→ Your task
Across all the records, filter for lines with the word "page" and copy them.

→ Stored items
-=-=-=-=-

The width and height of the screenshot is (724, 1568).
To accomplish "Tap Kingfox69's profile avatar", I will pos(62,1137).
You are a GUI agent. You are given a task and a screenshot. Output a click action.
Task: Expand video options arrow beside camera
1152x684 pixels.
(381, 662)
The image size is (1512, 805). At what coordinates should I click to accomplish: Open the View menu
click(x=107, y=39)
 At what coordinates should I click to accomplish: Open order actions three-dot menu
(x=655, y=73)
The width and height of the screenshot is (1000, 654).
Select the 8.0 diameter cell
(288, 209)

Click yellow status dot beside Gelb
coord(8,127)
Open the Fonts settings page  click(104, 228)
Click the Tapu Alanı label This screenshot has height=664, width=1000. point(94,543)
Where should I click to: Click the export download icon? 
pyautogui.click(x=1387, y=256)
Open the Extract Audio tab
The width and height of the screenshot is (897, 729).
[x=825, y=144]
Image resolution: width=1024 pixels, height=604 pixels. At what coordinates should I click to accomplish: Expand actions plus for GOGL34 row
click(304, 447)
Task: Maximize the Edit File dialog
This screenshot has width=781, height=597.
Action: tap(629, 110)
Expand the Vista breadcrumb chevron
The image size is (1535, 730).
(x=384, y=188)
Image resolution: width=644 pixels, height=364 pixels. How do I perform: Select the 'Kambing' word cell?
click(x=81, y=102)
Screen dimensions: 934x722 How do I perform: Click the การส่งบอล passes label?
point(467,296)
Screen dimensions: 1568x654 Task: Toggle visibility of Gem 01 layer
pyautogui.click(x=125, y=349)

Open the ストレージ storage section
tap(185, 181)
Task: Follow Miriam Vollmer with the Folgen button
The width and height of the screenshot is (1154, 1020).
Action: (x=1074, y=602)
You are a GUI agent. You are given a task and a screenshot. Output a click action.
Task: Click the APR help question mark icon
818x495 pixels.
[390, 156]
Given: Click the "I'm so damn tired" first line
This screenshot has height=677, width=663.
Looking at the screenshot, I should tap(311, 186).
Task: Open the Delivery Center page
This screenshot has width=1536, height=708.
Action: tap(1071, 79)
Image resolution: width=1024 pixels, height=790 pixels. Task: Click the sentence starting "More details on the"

-=-=-=-=-

→ Answer for the task
Open the Fonts settings page  click(104, 228)
Task: Open the Delivery Center page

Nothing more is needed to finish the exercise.